Let's be real. Offline-first is harder than shipping software. Hardware has manufacturing, shipping, returns, and inventory. Experiences have venues, staffing, and the weather. You cannot patch a physical product overnight, and a bad first batch can sink a small company.

Unit economics get tricky fast. A $399 device might cost a lot to make, store, and deliver, and your margin can vanish if you guess wrong on any of those numbers. This is where many first-time founders stumble, because they fall in love with the experience and skip the math.

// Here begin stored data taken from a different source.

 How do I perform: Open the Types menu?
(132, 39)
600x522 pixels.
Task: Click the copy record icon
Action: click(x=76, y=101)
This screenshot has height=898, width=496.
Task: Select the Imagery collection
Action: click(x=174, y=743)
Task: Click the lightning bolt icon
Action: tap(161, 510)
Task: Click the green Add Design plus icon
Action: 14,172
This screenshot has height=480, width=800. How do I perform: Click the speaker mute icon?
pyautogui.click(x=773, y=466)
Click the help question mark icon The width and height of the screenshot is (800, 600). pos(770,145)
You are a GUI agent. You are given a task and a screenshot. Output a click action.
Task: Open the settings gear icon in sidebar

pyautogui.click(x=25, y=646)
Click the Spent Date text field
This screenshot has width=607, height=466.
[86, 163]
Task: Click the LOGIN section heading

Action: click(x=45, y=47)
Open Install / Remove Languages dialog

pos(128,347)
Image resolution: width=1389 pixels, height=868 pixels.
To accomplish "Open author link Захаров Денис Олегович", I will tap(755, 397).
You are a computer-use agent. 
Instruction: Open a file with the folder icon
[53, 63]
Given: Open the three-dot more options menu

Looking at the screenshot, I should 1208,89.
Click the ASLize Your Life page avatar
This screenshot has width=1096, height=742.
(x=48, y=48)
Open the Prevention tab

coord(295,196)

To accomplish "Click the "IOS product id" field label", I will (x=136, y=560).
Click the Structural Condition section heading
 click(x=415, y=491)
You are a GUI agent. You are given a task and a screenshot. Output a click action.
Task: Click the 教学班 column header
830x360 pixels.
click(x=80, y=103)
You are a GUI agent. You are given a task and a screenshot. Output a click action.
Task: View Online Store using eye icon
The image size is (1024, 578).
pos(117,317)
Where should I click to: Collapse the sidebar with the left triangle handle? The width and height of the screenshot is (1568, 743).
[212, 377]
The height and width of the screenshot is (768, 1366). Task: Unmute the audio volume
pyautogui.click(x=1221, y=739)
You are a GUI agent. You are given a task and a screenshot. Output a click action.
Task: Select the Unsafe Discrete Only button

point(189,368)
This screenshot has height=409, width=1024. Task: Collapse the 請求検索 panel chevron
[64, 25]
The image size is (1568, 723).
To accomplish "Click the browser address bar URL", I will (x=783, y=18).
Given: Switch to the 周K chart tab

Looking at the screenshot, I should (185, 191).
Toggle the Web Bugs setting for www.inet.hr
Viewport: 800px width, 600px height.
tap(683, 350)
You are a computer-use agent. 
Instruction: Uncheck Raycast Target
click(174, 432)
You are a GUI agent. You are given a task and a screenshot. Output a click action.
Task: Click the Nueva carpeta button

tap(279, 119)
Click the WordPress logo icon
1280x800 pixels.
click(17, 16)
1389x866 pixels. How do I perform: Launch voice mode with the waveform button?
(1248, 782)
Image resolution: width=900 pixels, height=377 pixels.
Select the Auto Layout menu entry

Before you commit, map the full picture: what it costs to make one unit, what it costs to get it to a customer, and how you will reach people without burning cash on ads. You can do this in a spreadsheet, in Notion, or in a planning tool like Foundra that walks first-time founders through unit economics and go-to-market one section at a time. The tool matters less than the discipline of writing the numbers down before you spend.

How do you test a together tech idea cheaply first?

Run the experience by hand before you build anything. If your idea is a smart game night device, host actual game nights with cards and a phone timer first. If it is a supper club platform, throw three dinners yourself. You are testing whether people show up, pay, and come back, not whether your code works.

This is the cheapest market research you will ever do. It costs a weekend and some snacks, and it tells you more than a survey ever will. Watch what people enjoy and what they ignore. Notice where they get bored.

Only after a few rounds of people truly wanting more should you spend on a prototype. Build the smallest version that delivers the moment, then sell it to the people who already raised their hands.

Keep a simple log while you test. Write down how many people came, how many paid, and how many came back. Those three numbers tell you whether you have a product or just a fun night. If the come-back number is weak, change the experience before you ever touch hardware. The cheapest pivot is the one you make on paper.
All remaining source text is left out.